Programa de Pós-Graduação em Psicologia. Universidade Federal do Espirito Santo
RESUMO
A relação entre stress e doença crônica tem sido estudada geralmente a partir do diagnóstico médico. Contudo, pode ocorrer antes da identificação da doença, especialmente no encaminhamento para exames genéticos. Pretendeu-se identificar, por entrevista gravada, as dificuldades geradas por esse tipo de encaminhamento em 40 pais de crianças com suspeita de fibrose cística. Destacam-se alguns dos inúmeros estressores gerados pela possibilidade de um diagnóstico positivo. Os pais (56%) já haviam passado por vários profissionais, sendo encaminhados pela rede pública de saúde (55%) na busca de um diagnóstico; o que os tornou mais suscetíveis ao desenvolvimento de respostas de stress. A maioria (62,5%) relatou que não obteve do profissional qualquer informação sobre o procedimento adotado, fato que gerou ansiedade e preocupações no meio familiar (35%). Conclui-se, entre outros aspectos, que a equipe profissional necessita identificar e considerar esses estressores no acompanhamento que oferece às famílias, como suporte social.
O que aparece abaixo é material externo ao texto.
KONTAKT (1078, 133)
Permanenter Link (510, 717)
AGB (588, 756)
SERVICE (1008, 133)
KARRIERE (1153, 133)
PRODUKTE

Palavras-chave: Fibrose cística, exame genético, stress, impacto psicológico, pais.
ABSTRACT
The relationship between stress and chronic disease has usually been studied starting from the medical diagnosis. However, it can happen before the identification of the disease, especially in genetic testing. This paper intended to identify, by recorded interview, the difficulties generated by medical orientation for genetic testing in 40 parents of children with suspicion of cystic fibrose. There are some stressors generated by the possibility of a positive diagnosis. The parents (56%) had already seen several professionals, being directed by the public health services (55%) in search of a diagnosis; a factor that made them more susceptible of developing stress answers. Most of them (62,5%) told that they didn't obtain any information about the procedure adopted, which, in his turn, generated anxiety and distress in the family (35%). It is suggested, among other aspects, that the professionals need to identify and to consider those stressors in die assistence offered to the families, like the social support.
Key words: Cystic fibrosis, genetic testing, stress, psychological impact, parents.
A relação entre stress e doença crônica tem sido geralmente estudada a partir do diagnóstico médico. Essa relação, contudo, pode existir antes mesmo da identificação da doença, especialmente nas situações de encaminhamento para exames genéticos por suspeita de doenças hereditárias (anemia falciforme, doença de Tay-Sachs e fibrose cística, por exemplo). Nessas doenças recessivas, os exames genéticos identificam o status do portador, sendo utilizados na tomada de decisão reprodutiva, principalmente.
A análise dessa relação do stress com o encaminhamento genético por suspeita de fibrose cística do pâncreas é justamente o tema da pesquisa aqui relatada.
Convém lembrar, inicialmente, que suspeitar a existência de fibrose cística do pâncreas (FC) em uma criança significa antever um futuro nada promissor, o qual pode incluir diversas patologias ligadas ao sistema respiratório, como bronquites freqüentes, broncopneumonias, abscessos, enfizemas e fibrose. Além disso, podem ocorrer diversas manifestações clínicas como o comprometimento pancreático, hepatobiliar, das glândulas exócrinas- sudoríparas e salivares, manifestações gastrointestinais e alteração da função reprodutora. Neste caso, para as mulheres, implica numa diminuição da fertilidade de 20 a 30% do normal, na esterilidade dos homens em 98% dos casos, além da gravidez ser um fator de risco para a mãe e o feto, segundo Thompson & Gustafson (1996).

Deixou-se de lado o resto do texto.